La summa di questa differenza tra oreri e miseru, nella società rustica che trapassa dalla campagna a presunta città, sta nel caffè Tettamanzi, nella parte alta del Corso di Nuoro, del Giorno del giudizio. Nel caffè dei signori, tutto specchi e dorature, si ritrovano il farmacista Boelle Zicheri, Bartolino, maestro Manca che incarna il vero mastru Predischedda, il parvenu Pietro Catte, vari don e nobili nessuno di sangue blu, oziosi aspiranti borghesi. L’oggetto di tutte le loro atroci beffe, la giustificazione del loro essere e fare niente, è lo scemo Fileddu che insieme alla madre, anche lei demente, vive in una spelonca a Seuna. Il consumo del tempo al Tettamanzi, letteralmente scialacquato e «bevuto», è una significativa rappresentazione della concezione del mondo che accomuna gli oziosi di città a quelli di campagna, gente del tempo fermo, popolato ancora e sempre da fantasmi, umbras, tanti per cui si dice « cusse ca er viu mortu este». L’io narrante del Giudizio sattiano ha il cimitero di Sa ’e Manca come principale referente. Usciti dal Tettamanzi ritorna pro sos oreris, il tempo circolare, curvante su se stesso oppure come un dilatarsi di gironi danteschi in orizzontale.
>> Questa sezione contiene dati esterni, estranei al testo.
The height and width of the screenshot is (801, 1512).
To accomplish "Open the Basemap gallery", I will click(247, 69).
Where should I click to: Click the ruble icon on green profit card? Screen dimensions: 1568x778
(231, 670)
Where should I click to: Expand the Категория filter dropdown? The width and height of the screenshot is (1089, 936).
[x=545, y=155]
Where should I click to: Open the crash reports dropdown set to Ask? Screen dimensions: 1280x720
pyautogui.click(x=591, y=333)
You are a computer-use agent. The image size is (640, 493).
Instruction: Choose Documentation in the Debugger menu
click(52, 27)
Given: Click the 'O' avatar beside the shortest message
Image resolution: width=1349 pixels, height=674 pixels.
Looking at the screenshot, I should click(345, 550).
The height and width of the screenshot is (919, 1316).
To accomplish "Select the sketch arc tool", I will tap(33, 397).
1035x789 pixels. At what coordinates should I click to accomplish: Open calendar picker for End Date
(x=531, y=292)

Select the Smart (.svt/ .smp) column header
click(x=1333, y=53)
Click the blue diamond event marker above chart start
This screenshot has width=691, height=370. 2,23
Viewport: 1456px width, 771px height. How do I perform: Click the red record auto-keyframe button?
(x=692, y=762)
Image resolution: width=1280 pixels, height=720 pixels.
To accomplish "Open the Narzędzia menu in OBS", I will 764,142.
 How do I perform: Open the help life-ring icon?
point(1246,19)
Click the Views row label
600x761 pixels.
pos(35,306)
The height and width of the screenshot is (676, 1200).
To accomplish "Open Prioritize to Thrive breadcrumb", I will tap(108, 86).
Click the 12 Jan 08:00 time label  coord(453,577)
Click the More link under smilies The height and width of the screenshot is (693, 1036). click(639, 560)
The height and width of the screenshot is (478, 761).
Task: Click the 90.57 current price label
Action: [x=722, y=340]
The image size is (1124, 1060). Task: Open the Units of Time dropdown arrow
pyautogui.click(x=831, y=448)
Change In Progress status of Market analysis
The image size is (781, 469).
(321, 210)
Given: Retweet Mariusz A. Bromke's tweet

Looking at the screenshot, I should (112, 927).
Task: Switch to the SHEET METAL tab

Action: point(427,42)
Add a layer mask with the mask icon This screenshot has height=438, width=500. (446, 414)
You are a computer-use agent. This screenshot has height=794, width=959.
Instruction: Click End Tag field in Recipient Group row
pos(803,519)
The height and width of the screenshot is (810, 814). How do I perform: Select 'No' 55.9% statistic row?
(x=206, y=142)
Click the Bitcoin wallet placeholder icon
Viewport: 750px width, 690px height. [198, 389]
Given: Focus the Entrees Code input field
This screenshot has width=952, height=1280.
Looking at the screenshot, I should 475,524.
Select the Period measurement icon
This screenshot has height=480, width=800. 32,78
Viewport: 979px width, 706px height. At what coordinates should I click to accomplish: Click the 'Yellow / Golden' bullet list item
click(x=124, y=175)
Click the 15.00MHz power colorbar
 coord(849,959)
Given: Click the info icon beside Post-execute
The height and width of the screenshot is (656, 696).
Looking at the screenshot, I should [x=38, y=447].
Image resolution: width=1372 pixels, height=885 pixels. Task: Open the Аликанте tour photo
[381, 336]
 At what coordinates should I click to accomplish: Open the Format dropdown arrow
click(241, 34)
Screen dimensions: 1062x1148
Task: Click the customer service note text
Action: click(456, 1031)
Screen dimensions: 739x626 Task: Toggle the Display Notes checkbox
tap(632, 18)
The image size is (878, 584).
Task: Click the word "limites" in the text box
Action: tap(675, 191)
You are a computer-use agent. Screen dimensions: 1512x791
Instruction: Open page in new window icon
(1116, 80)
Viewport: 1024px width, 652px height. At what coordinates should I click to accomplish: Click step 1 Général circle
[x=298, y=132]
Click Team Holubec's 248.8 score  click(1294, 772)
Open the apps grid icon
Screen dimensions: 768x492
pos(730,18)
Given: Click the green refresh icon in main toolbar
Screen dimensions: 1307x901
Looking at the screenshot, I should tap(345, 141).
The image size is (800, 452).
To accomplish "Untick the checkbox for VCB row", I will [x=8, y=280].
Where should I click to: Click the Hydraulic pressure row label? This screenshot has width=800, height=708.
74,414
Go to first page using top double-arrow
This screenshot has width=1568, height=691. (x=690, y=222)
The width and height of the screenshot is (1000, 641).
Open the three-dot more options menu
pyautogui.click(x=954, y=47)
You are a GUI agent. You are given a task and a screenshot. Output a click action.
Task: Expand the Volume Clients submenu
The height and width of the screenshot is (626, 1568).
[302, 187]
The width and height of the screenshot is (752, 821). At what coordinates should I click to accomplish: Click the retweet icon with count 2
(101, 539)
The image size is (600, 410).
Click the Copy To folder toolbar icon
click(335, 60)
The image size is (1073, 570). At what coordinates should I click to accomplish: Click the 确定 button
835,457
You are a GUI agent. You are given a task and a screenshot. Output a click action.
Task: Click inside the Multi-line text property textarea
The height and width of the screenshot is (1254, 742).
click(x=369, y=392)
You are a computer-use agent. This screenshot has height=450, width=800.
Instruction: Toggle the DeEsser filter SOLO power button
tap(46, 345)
Nel romanzo La mamma del sole parlo di Chircantoni e Luzianu. Erano due peripatetici di paese: giratori di piazza all’infinito, uno basso, tarchiato, di faccia rossa e rubiconda, occhi bovini, l’altro magro e dinoccolato, la faccia scavata da morte in licenza. Oreris in senso stretto e allargato, summa anche loro di terribili bollature. Chircantoni e Luzianu ragionavano mentre camminavano, uno le mani dietro la schiena, l’altro come ballante l’intero corpo, le spalle aggettanti avanti e indietro, le gambe che sembravano reggere solamente sulle ginocchia sporgenti. Ragionavano di tutto e di niente, uno a testa nuda, oppure in capeddu, uno sformato borsalino segno dell’essere segnos, signore, cosinu, l’altro in bonette. Chircantoni vestiva abiti borghesi, gianchetta e pantalones di fustagno color sorcino per Luzianu. Di Chircantoni dicevano fosse capace di ingurgitare ogni giorno un lavamano di latte vischidu, yogurt. Luzianu invece mangiava nemmeno quanto un uccellino. Il loro stare insieme, il loro camminare parlando, il loro contrasto, serviva a smuovere il tempo fermo degli altri oreris.
Chircantoni e Luzianu, così come lo zingaro-vagabondo Melquiades di Cent’anni di solitudine, lo rileva ancora Michelangelo Pira, ristabiliscono una giustezza di narrazione della società rustica.